Sarah McGrath, executive editor of Riverhead Books, who acquired Anton DiSclafani’s debut novel, The Yonahlossee Riding Camp for Girls (June) from agent Dorian Karchmar at William Morris Endeavor, promises, “You truly don’t have to be a horse person to fall in love with this book, but there’s no denying the added sense of strength, beauty, and foreboding those animals bring to the story.”

DiSclafani, 31, who teaches writing at Washington University in St. Louis, is clearly a horse person, though. “I spent my high school years working at barns—I was what’s called a ‘working student,’ which means that I was an apprentice to trainers. Along with other working students and stable workers I’d do all the many, many chores that horses require—cleaning stalls, feeding, turning out, grooming, cleaning tack, etc.—and in exchange the trainer at the barn would teach me, and I could watch her ride.”

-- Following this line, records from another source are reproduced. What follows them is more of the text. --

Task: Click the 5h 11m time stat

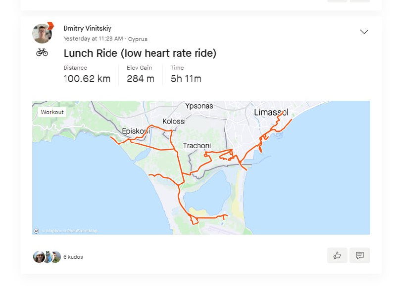Action: (186, 79)
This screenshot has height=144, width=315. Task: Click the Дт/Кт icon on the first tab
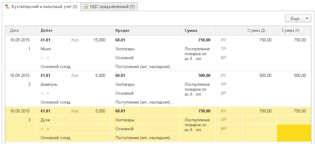(x=8, y=7)
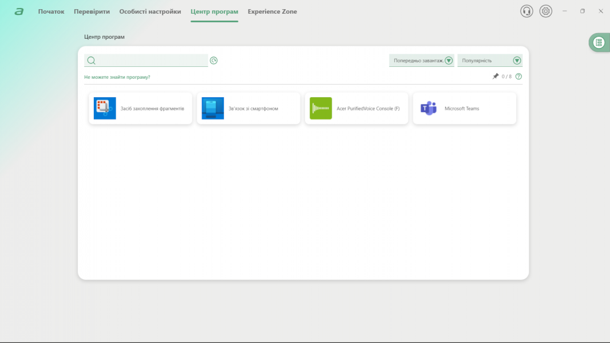610x343 pixels.
Task: Click the magnifier search icon
Action: coord(91,61)
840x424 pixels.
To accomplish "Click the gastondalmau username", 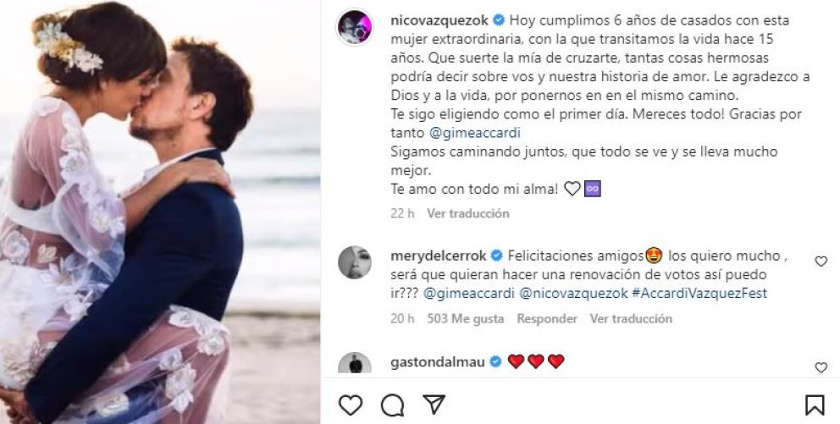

With a 150,000-copy announced first printing, her debut centers on a 15-year-old young woman exiled to an equestrienne boarding school for Southern debutantes in the 1930s because of a family tragedy. The story is “entirely fictional,” she says, but the locales depicted are based on the North Carolina area where the author’s family had a cabin. DiSclafani was inspired by other books about boarding schools—including Curtis Sittenfeld’s Prep (Random House, 2005) and Donna Tartt’s The Secret History (Knopf, 1992), as well as by a simple question. She relates, “What I loved about the mountains in North Carolina—and still love—are their austere beauty, their unchanging enormity. And so the idea for the book started with place: what would it feel like, at 15 years old, to see mountains like that for the first time?”